In a retrospective study using the Cardiac Arrest Registry to Enhance Survival (CARES) database, researchers also found that the observed sex differences were not seen when examining survival to hospital discharge, suggesting a need for targeted education strategies and public health community programming to reduce bystander response disparities.
“Females are less likely than males to receive bystander CPR despite neighborhood composition,” Audrey L. Blewer, PhD, MPH, assistant professor of family medicine and community health and population health sciences at Duke University School of Medicine, told Healio. “We need to promote the public message that anyone can save a life. When someone encounters a cardiac arrest, they need to call 911, push hard and fast on the center of the person’s chest, and use a defibrillator (shock box) if available. Receipt of CPR should not differ based on the sex of the person having a cardiac arrest.”
Blewer and colleagues analyzed CARES data to assess 309,662 adult out-of-hospital cardiac arrests not witnessed by emergency medical services (EMS) personnel from 2013 to 2019, with data stratified by neighborhood composition using U.S. Census Bureau information. The CARES registry includes all nontraumatic out-of-hospital cardiac arrests in which resuscitation was attempted by a 911 responder, including CPR, defibrillation or both. The mean age of patients was 62 years; 36% were women and 21% were Black.
The primary outcome was odds of receipt of bystander CPR stratified by sex and location, considering neighborhood-level race or ethnicity. Secondary outcomes were AED application and survival to hospital discharge.
The findings were published in the Journal of the American Heart Association.
Within the cohort, 39% received bystander CPR, 39% received AED application and 10% survived to hospital discharge. Twenty percent of arrests occurred in predominantly Black neighborhoods and 19% occurred in predominantly Hispanic neighborhoods.
Among adults who experienced public out-of-hospital cardiac arrest, 43% of women and 47% of men received bystander CPR (P < .001). Researchers found that women who had an out-of-hospital cardiac arrest were 14% less likely to receive bystander CPR than men (OR = 0.86; 95% CI, 0.82-0.89).
Analyses that incorporated neighborhood composition did not change the findings. ORs for women vs. men receiving bystander CPR after a public cardiac arrest were 0.8 for predominantly white neighborhoods (95% CI, 0.75-0.85), 0.87 for predominantly Black neighborhoods (95% CI, 0.76-0.98) and 0.83 for predominantly Hispanic neighborhoods (95% CI, 0.73-0.96). Sex-based differences were similar when assessing AED application after a public cardiac arrest.
In contrast, compared with men, women were more likely to survive to hospital discharge in both predominantly white and predominantly Black neighborhoods.
“There is a critical need to understand the potential sources of bias that may impact the receipt of CPR by females in the public setting,” Blewer told Healio.

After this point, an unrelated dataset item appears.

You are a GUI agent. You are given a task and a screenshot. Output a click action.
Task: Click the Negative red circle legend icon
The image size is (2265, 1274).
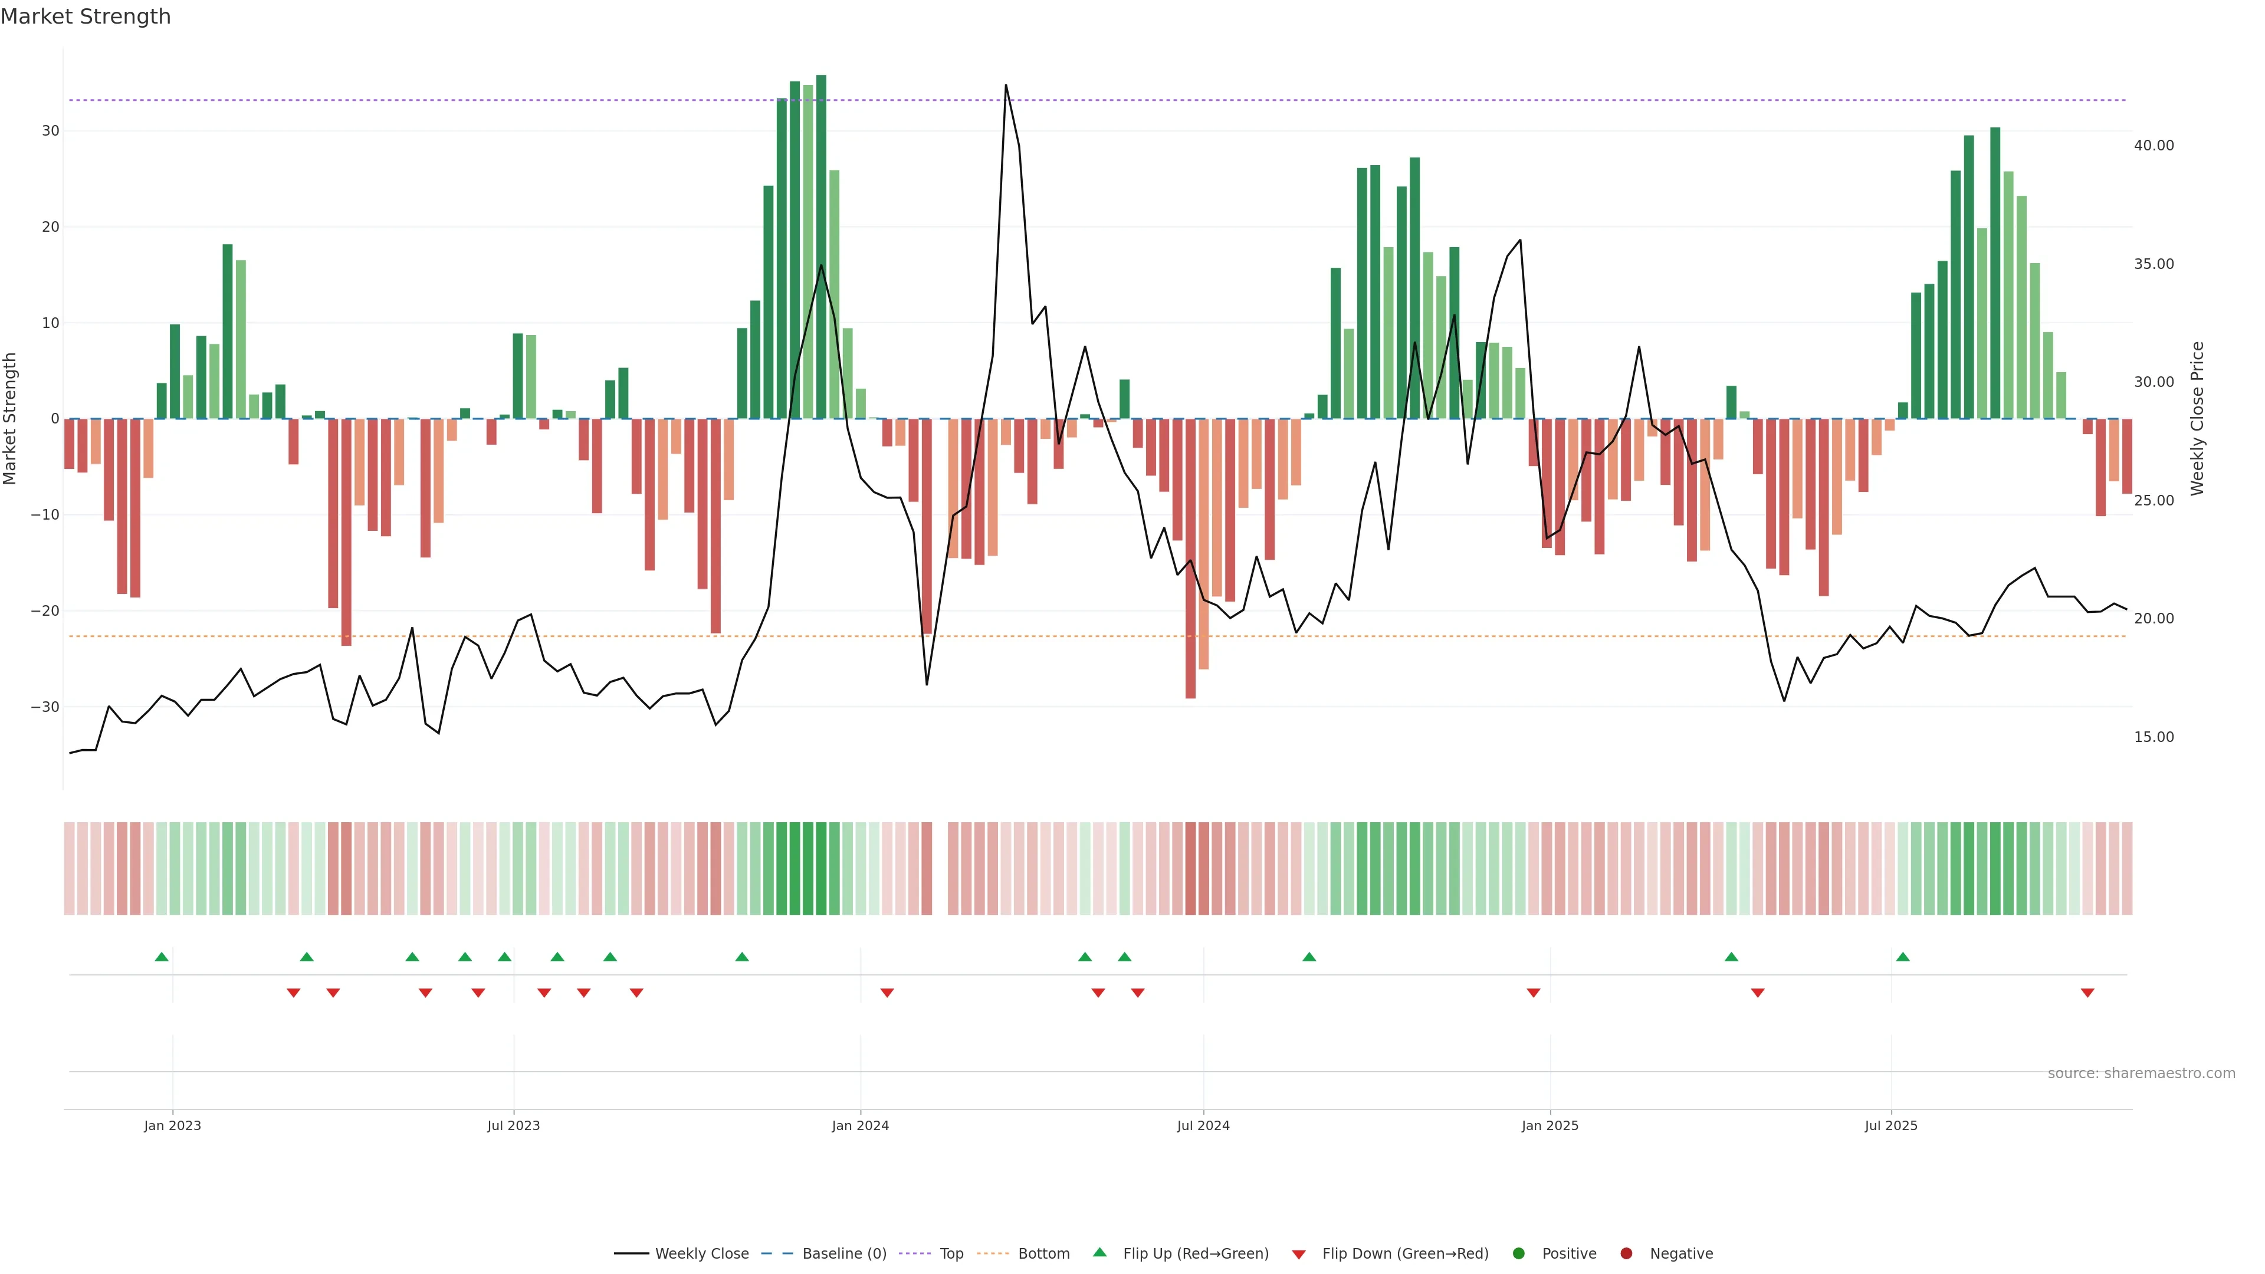coord(1626,1254)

The researchers noted that additional language may need to be incorporated into the bystander CPR training curriculum to remove potential biases or fears of performing bystander CPR in public on women, adding that a recent study suggested respondents feared inappropriately touching the woman or harming her.
“Tailoring CPR training curriculum to address some of these issues may help reduce known inequities,” the researchers wrote. “Furthermore, the American Heart Association is looking specifically at these sex-based issues and has included additional materials in courses to address these barriers.”